Kauri dieback in the Waitakeres - Expert reaction
10 August 2017 - Auckland Council
yesterday released a report
stating that infection rates of kauri with dieback disease in the Waitakere Ranges Regional Park have more than doubled
in the last five years.
The report shows that the number of kauri within the park has risen from 7.9% in 2011 (with a further 2.7% possibly
infected) to 19.0% infected in 2016 (with a further 4.7% possibly infected).
This suggests the kauri protection zones as they are currently operated haven't slowed the spread of the disease, and
some are calling for the park to be closed to the public to prevent further spread.
The SMC asked experts to comment on the report. Feel free to use these comments in your reporting.
Dr Cate Macinnis-Ng, plant ecologist, University of Auckland, comments:
"This report is very distressing to read. The Waitakere Ranges are a national treasure yet they have the worst
concentration of kauri dieback in the country. There has clearly been a substantial increase in the numbers of infected
kauri over the last five years and this tells us the current measures to protect kauri are not effective.
"Kauri dieback is spread when the microscopic pathogen that causes the infection is spread in soil. The high
concentration of infected trees close to tracks compared to lower rates in less accessible parts of the regional park
indicates that human activities are the most likely factor spreading infected soil.
"There are two issues that need to be addressed here. First, it is vital that people entering the park scrub their boots
and other equipment to remove soil before and after entering areas with kauri in them. This is particularly important at
this time of year when the tracks are thick with sticky mud. Usage rates of cleaning stations are quite low on some
tracks. We all need to take responsibility for cleaning.
"The second issue has to do with the design of the cleaning stations. The report indicates that some of the cleaning
stations are not fit for purpose. Contaminated soil isn't properly removed from the track. The new cleaning station at
Tane Mahuta is designed in such a way that it is impossible to enter the track without going through the easy to use and
highly effective cleaning system. We need more robust cleaning stations like these on all tracks.

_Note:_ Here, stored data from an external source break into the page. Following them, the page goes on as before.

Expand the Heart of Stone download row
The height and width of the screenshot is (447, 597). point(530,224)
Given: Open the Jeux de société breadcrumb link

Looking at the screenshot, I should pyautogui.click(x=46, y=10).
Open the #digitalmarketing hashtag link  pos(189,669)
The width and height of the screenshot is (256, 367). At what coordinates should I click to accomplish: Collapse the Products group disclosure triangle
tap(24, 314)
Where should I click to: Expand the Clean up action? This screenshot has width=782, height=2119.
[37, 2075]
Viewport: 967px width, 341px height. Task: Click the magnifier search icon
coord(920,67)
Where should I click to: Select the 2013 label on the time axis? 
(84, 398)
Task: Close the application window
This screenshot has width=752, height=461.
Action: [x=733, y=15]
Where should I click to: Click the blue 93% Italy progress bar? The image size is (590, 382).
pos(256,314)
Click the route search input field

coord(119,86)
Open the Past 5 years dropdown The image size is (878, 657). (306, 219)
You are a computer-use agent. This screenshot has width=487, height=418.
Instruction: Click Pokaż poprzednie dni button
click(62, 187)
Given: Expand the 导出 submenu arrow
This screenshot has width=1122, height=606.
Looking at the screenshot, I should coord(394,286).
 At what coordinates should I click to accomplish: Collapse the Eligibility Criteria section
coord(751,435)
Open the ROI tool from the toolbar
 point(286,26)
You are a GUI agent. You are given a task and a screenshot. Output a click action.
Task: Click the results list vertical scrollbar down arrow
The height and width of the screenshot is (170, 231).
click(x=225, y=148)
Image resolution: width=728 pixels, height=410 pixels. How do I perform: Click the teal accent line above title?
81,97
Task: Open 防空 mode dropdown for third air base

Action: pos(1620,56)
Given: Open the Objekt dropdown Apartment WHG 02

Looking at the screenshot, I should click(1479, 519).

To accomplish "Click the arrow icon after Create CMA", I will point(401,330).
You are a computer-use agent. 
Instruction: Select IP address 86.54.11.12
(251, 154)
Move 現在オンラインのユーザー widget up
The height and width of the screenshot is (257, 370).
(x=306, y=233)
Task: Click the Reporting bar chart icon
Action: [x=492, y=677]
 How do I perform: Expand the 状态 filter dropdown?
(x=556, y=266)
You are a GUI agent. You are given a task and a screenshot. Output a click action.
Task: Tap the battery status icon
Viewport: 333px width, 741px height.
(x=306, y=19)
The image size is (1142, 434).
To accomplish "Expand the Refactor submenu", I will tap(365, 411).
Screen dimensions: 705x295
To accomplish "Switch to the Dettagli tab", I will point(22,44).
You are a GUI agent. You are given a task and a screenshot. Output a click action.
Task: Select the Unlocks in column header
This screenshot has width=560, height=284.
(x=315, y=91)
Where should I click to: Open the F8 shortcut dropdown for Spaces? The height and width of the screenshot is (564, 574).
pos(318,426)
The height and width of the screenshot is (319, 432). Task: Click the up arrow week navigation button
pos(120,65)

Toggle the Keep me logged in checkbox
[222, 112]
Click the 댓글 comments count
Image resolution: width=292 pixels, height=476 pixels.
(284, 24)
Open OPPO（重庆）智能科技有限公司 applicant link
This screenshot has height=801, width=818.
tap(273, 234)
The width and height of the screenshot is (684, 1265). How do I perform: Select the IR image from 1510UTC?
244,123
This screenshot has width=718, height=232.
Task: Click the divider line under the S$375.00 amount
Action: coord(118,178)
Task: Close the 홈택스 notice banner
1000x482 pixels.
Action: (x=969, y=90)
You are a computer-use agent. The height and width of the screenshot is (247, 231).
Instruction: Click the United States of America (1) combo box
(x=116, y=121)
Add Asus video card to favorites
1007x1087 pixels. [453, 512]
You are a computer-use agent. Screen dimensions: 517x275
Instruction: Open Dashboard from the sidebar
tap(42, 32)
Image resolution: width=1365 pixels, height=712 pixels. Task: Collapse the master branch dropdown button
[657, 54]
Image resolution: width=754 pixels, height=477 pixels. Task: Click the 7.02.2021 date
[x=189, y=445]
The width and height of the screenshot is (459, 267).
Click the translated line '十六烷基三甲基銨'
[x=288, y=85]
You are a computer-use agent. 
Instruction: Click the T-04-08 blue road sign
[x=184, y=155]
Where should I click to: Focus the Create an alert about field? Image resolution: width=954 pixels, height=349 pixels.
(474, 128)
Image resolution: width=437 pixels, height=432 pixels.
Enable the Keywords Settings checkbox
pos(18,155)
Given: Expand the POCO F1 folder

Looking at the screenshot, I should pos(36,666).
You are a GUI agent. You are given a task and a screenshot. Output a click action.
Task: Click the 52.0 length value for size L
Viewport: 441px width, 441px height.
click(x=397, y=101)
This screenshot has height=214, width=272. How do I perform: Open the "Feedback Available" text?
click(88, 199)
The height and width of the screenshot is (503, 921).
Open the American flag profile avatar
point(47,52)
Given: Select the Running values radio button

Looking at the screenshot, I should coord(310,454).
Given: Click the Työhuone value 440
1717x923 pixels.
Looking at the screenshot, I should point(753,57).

"If these two measures are not implemented quickly, we will lose more trees to this horrible disease, so we need to
start thinking about other approaches to protect the forest. Mana whenua have been advocating for a rahui (exclusion
zone) for some time. By keeping people out of an area, there is potential to decrease the spread of the kauri dieback,
buying time to find treatments and breed resistant trees.
"Enforcing an exclusion zone would be challenging in an area so close to a large city but they are used elsewhere in the
world to conserve special areas. For instance, the NSW National Parks and Wildlife Service has 'wilderness areas' that
are pristine environments or contain sites of cultural significance to Aboriginal people. These areas have restricted
access but are often in remote places.
"There is never going to be a quick-fix for kauri dieback. The report doesn't mention the size or age of trees that are
dying but without doubt, some of the trees will be centuries old. Even if we found a cure tomorrow (highly unlikely),
these trees will not be replaced in our life time, our children's lifetime or even our grandchildren's lifetime.
Auckland Botanic Gardens, Auckland Council and MPI are to be commended for this important research, but we need to be
working faster and smarter on this. We need more money for fundamental research and to find treatments.
"Until that happens, people need to clean, clean, clean and stick to the tracks."